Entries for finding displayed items
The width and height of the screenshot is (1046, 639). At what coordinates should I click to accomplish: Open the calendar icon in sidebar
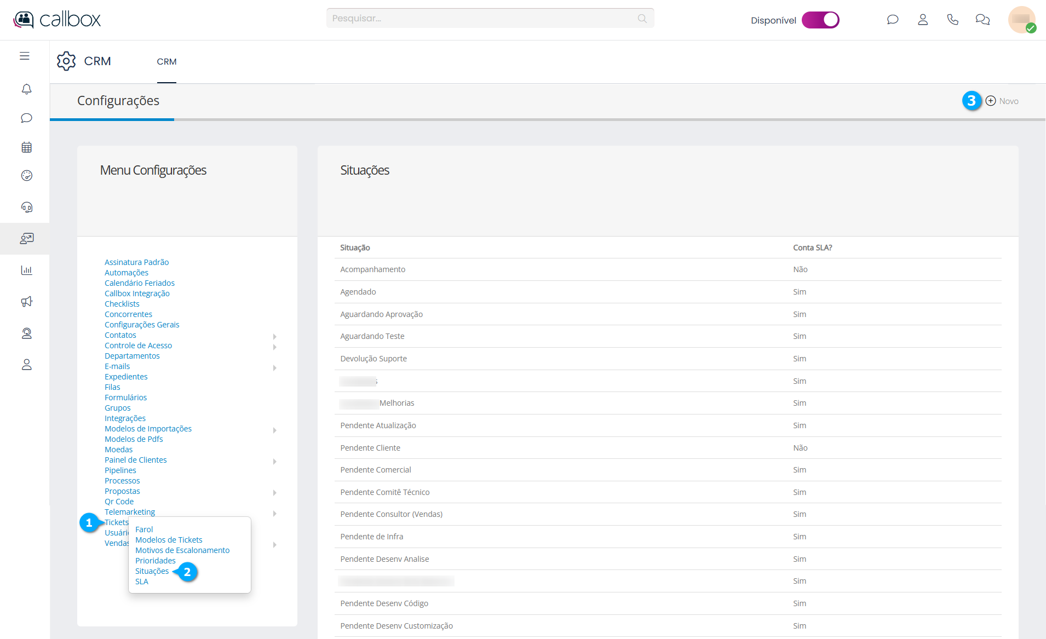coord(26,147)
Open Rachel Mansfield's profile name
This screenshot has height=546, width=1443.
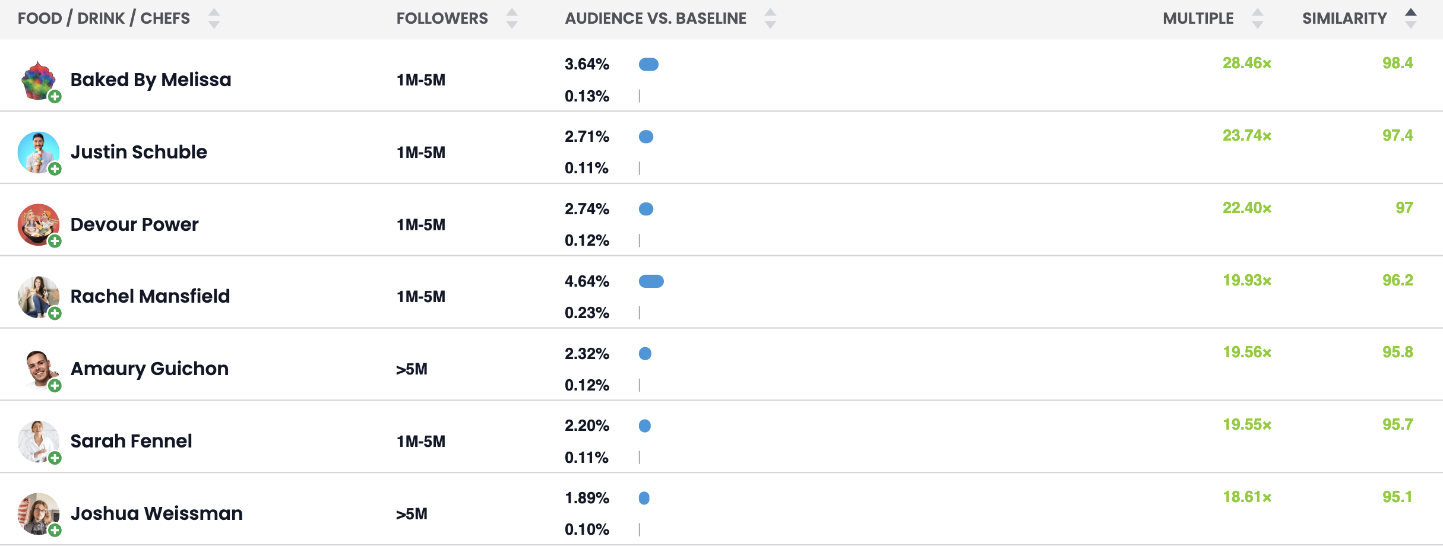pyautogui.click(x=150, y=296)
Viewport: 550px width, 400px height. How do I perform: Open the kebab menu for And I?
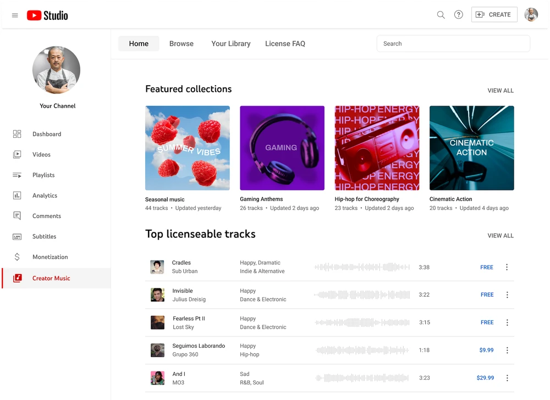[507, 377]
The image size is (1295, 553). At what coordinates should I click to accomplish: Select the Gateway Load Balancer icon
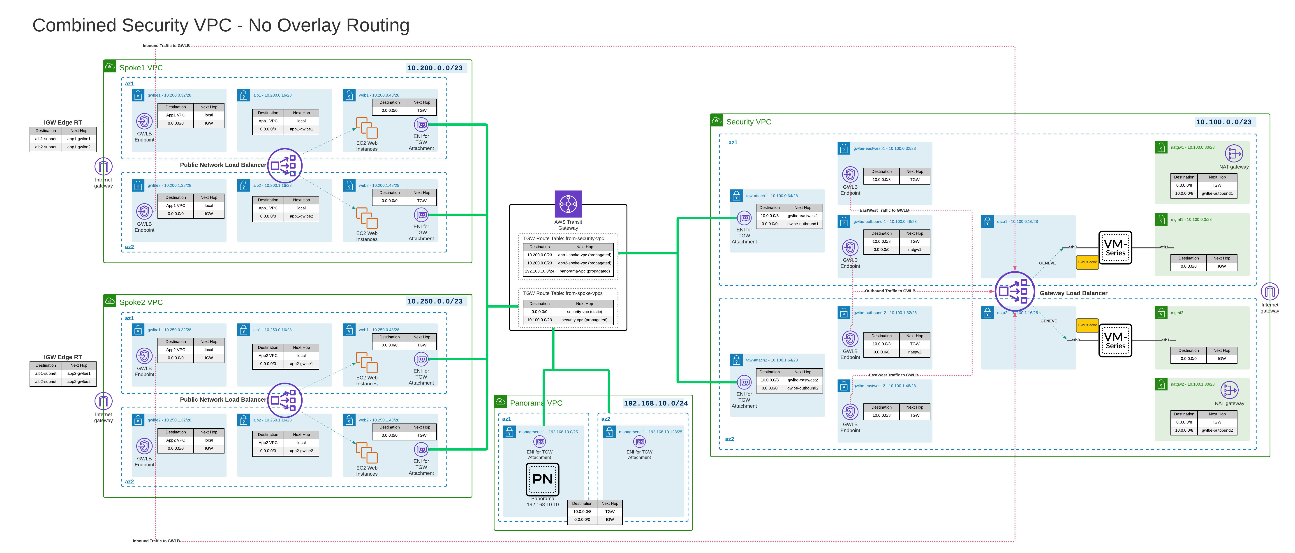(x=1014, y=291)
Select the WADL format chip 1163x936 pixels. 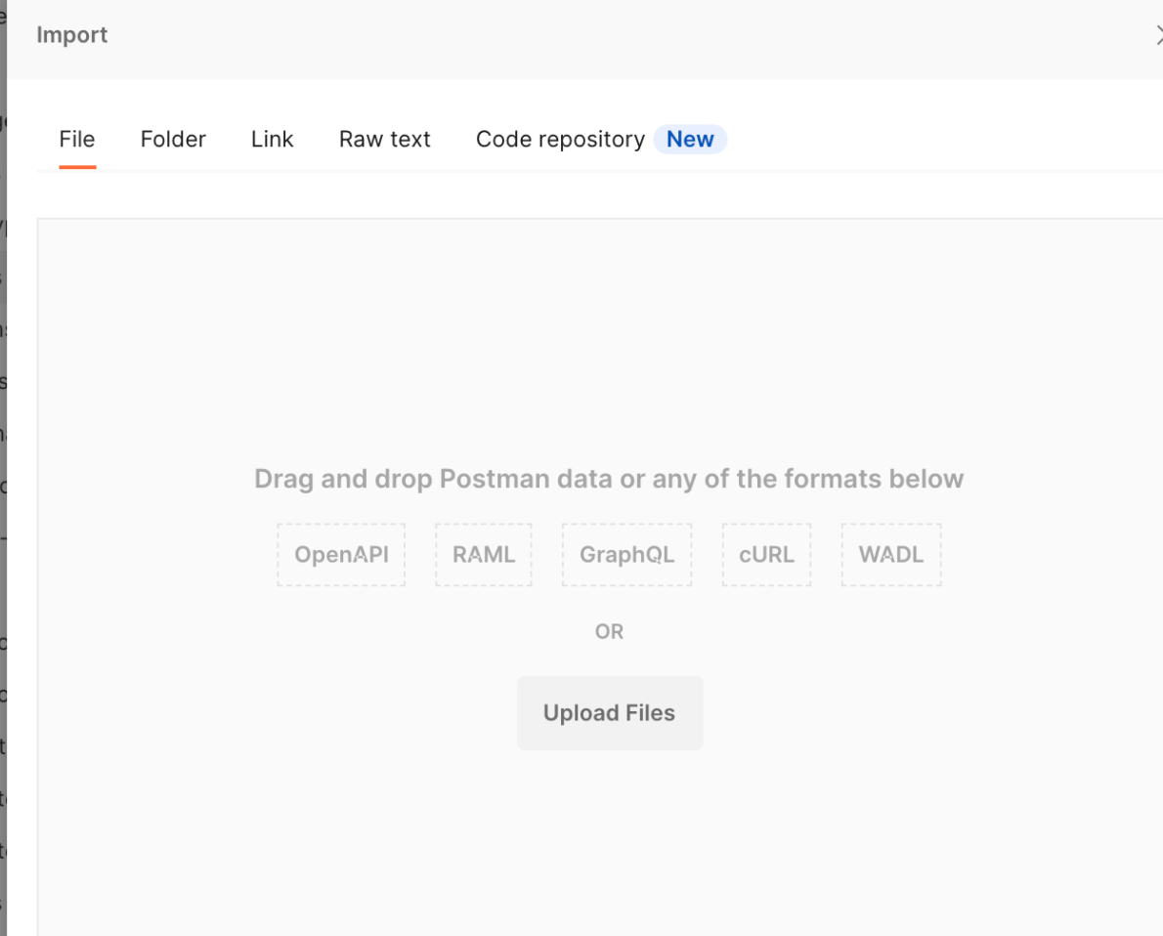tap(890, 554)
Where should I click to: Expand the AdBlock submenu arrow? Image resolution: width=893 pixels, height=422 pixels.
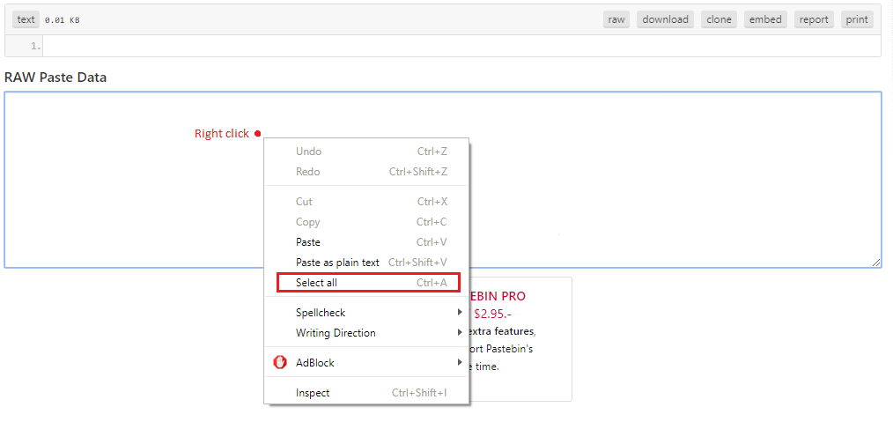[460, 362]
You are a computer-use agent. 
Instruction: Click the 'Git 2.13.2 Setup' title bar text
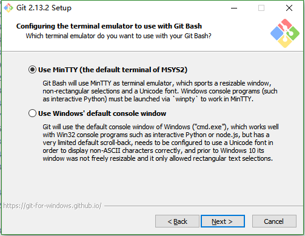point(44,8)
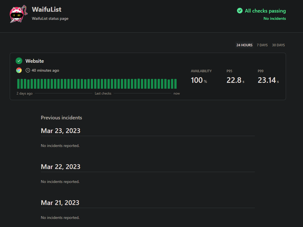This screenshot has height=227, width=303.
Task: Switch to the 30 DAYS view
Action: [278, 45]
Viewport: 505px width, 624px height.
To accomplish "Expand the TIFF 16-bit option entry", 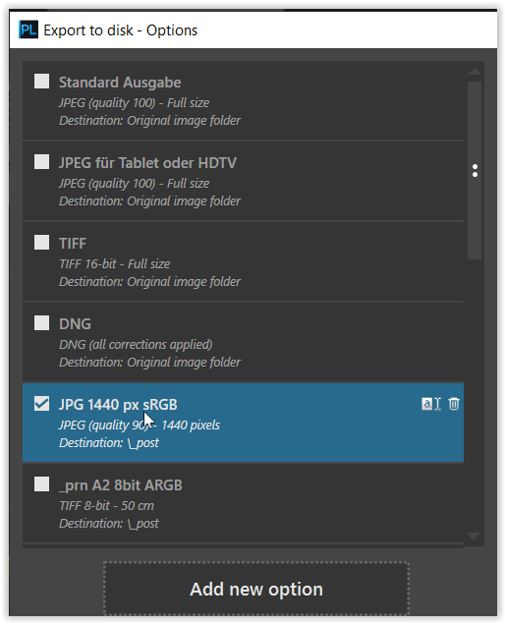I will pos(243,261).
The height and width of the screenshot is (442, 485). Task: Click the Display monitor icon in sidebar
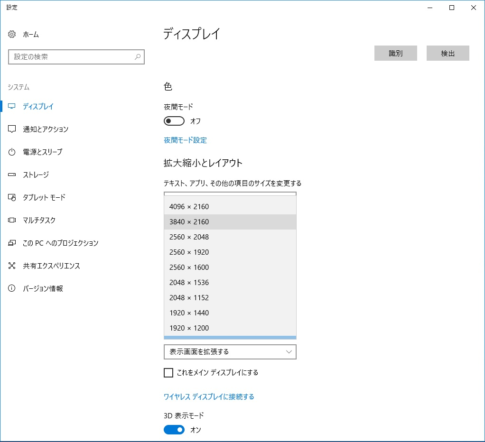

→ Required task
Update the entries from the start through the line containing "(x=1014, y=291)", inclusive, so that "screenshot" becomes "capture" and nothing else changes. Leave the pictures out of your answer.

→ Solved problem
The width and height of the capture is (1046, 639). At what coordinates should I click to accomplish: Open the calendar icon in sidebar
coord(26,147)
Open Rachel Mansfield's profile name
This capture has height=546, width=1443.
pyautogui.click(x=150, y=296)
Viewport: 550px width, 400px height. How do I perform: Open the kebab menu for And I?
[507, 377]
The image size is (1295, 553). At what coordinates should I click to accomplish: Select the Gateway Load Balancer icon
(x=1014, y=291)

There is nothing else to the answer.